Monday, September 23, 2013

Dave Brubeck, Brubeck & American Poets, Pacific Mozart Ensemble

Dave Brubeck lead a long and productive life and had the kind of success and recognition from a wider audience that very few other jazz artists in his generation attained. That latter fact has lead some over the years to question his artistry, since "popular" and "jazz" if occurring simultaneously tend to be looked upon with suspicion and misgivings, at least from the '50s onwards. Whether he "deserved" the kind of success that Miles Davis also had is probably an unfair question. When Brubeck was alive and in his prime he was a dominant force on the jazz scene. Leaving success aside one can survey and evaluate his career from a more detached perspective today.

He was an innovator; even his most popular work left a legacy behind that most certainly influenced others and enriched the music, both in the way he went about improvising on the piano, his small group approach, and his compositions and songs. "The Duke" and "In Your Own Sweet Way" are exemplary masterpieces in jazz form, widely performed since he introduced them in the '50s. And there has always been some incorporation of modern classical harmonies and pianism in his approach, probably stemming from his study with Milhaud at Mills College in his formative years. Milhaud encouraged combinations of classical and jazz. Brubeck responded. And there was always an adventurous strain in Brubeck's music. As early as the Octet days he showed that he was not content to stay within conventional bop and after channels. The '50s were a time when that was more encouraged than it might have been later on, so he wasn't discouraged as far as the public ear went. And Time Out was as influential as it was a popular success.

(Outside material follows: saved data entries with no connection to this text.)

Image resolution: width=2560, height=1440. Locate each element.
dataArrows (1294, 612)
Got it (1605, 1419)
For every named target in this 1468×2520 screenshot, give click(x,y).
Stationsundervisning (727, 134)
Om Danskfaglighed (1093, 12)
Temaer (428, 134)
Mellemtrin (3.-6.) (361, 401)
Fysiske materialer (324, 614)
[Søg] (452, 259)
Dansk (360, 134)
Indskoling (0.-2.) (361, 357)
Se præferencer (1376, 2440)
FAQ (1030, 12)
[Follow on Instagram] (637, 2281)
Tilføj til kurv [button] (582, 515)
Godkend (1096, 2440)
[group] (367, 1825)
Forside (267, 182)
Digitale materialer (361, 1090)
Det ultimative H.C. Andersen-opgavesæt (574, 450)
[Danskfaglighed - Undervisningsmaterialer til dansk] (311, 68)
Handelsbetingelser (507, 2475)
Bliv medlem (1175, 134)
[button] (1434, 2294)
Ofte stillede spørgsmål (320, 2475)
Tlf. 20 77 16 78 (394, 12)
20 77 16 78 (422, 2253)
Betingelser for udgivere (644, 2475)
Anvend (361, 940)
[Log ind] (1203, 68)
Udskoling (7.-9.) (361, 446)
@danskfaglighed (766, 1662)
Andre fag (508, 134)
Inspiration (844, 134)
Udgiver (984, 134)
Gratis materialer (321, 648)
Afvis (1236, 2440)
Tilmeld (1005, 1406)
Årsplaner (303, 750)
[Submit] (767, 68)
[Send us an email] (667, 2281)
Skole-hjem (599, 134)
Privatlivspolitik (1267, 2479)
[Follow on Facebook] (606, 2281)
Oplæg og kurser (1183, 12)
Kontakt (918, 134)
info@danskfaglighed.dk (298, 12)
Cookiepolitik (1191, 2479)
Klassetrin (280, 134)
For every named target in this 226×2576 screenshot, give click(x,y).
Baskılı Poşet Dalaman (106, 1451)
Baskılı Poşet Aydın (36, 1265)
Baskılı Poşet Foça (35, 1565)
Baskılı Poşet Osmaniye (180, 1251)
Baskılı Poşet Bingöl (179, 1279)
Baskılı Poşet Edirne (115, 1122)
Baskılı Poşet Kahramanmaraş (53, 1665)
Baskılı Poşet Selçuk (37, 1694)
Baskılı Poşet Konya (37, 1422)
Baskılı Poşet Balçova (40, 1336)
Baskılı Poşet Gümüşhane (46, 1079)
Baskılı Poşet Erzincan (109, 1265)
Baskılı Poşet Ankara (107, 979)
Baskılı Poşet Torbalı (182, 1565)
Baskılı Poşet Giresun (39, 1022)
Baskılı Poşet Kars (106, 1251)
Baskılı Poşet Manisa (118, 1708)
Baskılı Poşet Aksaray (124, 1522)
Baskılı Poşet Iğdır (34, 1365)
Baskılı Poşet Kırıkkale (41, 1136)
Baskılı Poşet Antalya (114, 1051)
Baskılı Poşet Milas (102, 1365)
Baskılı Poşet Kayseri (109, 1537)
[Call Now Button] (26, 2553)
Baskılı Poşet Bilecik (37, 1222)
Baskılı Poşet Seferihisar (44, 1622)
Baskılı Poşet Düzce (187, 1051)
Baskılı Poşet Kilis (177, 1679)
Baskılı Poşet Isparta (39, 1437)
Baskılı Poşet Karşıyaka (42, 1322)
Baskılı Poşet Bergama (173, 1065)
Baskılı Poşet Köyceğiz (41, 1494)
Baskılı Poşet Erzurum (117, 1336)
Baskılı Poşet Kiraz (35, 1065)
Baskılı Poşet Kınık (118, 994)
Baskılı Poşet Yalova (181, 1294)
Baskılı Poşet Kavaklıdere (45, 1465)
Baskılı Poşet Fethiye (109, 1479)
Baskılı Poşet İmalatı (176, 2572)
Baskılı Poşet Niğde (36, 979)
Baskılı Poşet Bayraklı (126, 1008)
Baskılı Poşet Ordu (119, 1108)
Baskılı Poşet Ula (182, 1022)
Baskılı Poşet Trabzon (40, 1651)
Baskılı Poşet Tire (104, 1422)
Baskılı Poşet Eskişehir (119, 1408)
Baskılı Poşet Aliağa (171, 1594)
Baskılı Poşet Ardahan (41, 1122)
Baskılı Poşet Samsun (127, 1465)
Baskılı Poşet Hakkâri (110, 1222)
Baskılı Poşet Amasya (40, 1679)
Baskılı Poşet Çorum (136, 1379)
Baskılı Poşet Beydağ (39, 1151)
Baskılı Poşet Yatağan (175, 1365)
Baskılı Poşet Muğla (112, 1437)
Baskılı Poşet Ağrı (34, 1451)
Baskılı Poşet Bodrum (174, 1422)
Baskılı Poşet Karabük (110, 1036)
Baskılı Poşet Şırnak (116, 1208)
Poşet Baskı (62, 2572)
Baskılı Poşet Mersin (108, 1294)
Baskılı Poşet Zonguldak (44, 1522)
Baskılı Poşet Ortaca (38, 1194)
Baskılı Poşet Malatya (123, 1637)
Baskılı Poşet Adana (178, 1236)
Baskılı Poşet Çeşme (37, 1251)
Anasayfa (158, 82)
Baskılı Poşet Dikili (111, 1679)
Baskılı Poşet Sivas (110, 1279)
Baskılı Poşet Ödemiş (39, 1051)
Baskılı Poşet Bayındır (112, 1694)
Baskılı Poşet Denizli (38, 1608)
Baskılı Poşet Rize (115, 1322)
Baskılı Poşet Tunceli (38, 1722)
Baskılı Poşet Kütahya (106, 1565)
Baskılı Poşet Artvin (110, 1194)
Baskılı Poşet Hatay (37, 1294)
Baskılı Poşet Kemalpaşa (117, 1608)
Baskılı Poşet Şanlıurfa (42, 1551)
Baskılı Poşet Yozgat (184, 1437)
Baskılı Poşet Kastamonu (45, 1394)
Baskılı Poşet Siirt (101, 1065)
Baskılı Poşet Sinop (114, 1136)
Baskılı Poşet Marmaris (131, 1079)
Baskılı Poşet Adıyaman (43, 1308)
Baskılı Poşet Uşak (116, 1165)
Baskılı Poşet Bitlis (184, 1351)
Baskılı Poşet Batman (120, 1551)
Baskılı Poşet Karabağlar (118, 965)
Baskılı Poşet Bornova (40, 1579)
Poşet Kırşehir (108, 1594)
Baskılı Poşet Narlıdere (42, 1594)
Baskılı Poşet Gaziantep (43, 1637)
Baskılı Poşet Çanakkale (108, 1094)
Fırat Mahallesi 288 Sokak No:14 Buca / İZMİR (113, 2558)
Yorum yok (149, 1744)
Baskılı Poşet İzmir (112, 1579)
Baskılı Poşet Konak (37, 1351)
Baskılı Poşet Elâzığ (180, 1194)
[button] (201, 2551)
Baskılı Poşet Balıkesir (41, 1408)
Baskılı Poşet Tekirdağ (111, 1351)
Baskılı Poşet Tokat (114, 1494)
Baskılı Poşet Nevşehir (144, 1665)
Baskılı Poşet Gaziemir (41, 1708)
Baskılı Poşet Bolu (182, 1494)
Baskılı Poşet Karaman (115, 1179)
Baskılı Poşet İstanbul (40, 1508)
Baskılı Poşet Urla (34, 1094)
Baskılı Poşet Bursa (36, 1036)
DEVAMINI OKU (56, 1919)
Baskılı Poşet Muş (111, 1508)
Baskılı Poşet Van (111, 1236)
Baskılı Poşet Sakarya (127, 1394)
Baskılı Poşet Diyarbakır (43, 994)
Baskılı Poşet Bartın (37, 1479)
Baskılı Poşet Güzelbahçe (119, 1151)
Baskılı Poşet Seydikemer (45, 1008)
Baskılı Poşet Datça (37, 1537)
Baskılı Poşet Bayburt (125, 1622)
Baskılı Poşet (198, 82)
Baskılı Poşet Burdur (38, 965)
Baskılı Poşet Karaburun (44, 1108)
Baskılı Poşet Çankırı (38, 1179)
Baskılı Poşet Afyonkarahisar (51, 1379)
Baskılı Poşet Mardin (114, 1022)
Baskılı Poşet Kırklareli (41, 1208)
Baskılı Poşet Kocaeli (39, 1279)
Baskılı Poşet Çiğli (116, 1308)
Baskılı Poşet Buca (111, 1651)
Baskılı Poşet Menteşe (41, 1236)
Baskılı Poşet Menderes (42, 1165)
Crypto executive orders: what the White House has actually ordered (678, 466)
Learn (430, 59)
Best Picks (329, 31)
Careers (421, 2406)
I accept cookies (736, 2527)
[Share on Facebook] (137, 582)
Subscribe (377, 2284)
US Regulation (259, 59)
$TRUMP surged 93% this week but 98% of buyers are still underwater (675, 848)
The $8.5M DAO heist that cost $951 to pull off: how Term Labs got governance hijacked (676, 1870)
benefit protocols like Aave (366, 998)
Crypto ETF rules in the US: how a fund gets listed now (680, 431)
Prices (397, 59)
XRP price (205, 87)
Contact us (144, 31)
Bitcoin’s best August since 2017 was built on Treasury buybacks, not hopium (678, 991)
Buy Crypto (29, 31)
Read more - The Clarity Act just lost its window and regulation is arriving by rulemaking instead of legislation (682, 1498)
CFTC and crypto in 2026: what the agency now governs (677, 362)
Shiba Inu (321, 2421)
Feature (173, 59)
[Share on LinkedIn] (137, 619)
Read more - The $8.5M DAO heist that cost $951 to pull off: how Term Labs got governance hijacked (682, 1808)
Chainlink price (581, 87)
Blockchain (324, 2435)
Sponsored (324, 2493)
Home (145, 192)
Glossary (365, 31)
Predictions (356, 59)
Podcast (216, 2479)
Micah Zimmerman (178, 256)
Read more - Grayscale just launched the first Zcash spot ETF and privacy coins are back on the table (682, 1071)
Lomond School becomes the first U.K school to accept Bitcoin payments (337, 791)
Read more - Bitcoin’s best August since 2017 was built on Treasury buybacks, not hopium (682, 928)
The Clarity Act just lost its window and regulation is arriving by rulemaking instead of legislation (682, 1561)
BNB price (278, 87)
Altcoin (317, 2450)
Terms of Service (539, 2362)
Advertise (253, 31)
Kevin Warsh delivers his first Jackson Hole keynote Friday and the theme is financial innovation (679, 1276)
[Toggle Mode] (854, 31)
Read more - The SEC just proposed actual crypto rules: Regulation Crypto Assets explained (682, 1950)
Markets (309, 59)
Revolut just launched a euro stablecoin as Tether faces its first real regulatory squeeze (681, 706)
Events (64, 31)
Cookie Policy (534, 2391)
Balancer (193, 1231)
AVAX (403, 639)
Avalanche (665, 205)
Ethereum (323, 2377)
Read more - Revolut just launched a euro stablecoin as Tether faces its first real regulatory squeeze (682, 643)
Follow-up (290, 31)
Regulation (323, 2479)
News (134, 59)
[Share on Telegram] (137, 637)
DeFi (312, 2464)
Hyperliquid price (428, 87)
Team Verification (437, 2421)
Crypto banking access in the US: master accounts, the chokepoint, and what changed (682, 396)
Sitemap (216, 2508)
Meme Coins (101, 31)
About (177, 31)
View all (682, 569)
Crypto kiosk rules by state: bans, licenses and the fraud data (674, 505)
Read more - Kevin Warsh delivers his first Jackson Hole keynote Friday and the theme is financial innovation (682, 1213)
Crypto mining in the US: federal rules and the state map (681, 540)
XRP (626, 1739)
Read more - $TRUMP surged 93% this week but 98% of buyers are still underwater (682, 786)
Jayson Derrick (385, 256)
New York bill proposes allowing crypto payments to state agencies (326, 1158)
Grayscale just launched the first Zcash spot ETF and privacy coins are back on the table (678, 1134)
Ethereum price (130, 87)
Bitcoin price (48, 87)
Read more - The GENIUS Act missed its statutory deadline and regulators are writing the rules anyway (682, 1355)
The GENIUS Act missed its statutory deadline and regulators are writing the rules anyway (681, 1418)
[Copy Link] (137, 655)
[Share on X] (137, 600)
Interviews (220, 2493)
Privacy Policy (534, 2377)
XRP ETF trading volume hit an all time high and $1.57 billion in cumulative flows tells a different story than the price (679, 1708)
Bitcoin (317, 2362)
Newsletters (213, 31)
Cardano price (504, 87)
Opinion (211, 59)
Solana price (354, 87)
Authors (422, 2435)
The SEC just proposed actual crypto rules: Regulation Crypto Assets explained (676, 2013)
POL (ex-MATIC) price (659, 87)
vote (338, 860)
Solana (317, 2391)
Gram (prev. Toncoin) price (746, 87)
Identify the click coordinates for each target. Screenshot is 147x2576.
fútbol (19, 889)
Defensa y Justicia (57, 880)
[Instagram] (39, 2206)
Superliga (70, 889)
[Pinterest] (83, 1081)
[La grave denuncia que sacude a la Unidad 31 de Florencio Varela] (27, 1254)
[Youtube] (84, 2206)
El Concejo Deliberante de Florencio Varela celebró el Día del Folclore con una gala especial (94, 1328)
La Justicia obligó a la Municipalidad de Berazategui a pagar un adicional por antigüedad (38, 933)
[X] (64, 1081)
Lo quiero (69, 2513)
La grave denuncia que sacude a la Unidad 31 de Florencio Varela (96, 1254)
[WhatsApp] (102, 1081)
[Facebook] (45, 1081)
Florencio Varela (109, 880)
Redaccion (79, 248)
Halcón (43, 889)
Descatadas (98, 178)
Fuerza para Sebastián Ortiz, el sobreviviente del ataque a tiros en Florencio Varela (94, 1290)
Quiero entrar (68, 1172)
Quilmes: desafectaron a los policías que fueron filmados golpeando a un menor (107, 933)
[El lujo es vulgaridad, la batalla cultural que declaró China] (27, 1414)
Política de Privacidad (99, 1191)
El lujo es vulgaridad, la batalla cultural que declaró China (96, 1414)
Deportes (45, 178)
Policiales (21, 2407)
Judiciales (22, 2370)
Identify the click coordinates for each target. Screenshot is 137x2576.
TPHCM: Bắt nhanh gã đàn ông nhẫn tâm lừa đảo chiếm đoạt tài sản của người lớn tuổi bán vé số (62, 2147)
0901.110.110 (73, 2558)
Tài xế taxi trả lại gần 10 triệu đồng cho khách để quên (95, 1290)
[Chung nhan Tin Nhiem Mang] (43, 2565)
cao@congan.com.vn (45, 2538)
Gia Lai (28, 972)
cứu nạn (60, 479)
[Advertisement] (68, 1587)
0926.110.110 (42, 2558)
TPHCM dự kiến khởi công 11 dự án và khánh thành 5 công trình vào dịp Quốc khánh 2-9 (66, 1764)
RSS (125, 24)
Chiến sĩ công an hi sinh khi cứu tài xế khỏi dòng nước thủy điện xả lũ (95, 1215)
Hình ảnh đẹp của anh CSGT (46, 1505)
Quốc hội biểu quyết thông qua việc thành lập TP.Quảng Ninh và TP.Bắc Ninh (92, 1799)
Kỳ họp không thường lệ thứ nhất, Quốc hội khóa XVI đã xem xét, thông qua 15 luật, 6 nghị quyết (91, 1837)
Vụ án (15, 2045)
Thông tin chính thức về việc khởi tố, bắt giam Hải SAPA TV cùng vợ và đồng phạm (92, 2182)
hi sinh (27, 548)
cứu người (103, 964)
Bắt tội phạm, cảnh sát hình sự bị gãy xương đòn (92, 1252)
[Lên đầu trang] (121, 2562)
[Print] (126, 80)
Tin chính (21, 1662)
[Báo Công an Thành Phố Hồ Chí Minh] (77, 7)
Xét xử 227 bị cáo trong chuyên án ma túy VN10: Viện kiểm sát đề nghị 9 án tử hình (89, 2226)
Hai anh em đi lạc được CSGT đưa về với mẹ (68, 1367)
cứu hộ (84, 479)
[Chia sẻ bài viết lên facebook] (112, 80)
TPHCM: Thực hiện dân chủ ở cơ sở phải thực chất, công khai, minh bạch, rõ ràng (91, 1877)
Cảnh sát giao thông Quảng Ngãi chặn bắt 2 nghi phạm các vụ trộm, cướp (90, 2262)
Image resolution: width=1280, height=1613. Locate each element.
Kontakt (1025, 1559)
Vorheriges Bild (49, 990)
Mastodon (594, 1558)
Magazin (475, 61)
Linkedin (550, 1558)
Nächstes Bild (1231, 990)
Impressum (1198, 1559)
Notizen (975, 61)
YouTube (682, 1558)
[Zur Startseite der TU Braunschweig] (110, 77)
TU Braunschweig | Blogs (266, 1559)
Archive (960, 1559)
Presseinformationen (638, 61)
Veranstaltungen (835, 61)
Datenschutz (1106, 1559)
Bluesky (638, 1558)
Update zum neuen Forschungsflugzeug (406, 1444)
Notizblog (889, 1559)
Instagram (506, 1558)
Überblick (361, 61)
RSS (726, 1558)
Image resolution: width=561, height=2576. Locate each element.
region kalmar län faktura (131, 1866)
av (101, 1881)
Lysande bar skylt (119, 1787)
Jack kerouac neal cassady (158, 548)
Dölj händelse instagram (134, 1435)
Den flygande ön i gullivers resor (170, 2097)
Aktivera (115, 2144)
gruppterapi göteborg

But even more directly he composed modern classical works per se, for performance with classical ensembles of various sorts, with or without the addition of his jazz ensemble. He left behind various recordings of this side of his work and especially as he and his music aged classical ensembles increasingly began performing these works independently. So the CD at hand today is in no way unprecedented. It does however consist of a singular series of songs for choral ensemble and piano, so we are in somewhat special territory nonetheless. The Pacific Mozart Ensemble under Lynne Morrow gives us fine renditions of 19 songs on texts by American poets. The recording in question is called Brubeck & American Poets (Sono Luminus 92160).

Poets like Langston Hughes and other moderns are represented, as well as more traditional bards, but ultimately it is the music itself that comes at you most directly. These are short, through composed songs that sometimes incorporate jazz forms but more often simply come across with a kind of straightforward charm. There is something naive about their often elemental demeanor. They sound like they could be performed without much trouble by high school or college choral groups.

But what comes through most is the Brubeck melodic-harmonic personality. Their direct simplicity coexists with some subtle twists and turns, so that a number of listens after the first one you keep finding things you didn't notice the first time coming to the fore of your musical-aural mind's eye.

Ultimately these spirited performances and the music they embody will disarm and captivate those who are open to them. They do not represent either the greatest things Brubeck ever wrote nor do they come across as startling new music for the most avid of modern music connoisseurs. They have little in the way of pretension and that in part accounts for their effectiveness. Very nice music. Brubeckians will appreciate, but so will those seeking straightforward, tuneful pleasures.

Like many Sono Luminus releases this one comes as a two-disk set: one for standard CD in conventional two-channel stereo, the other a Blueray disk with surround sound mixes.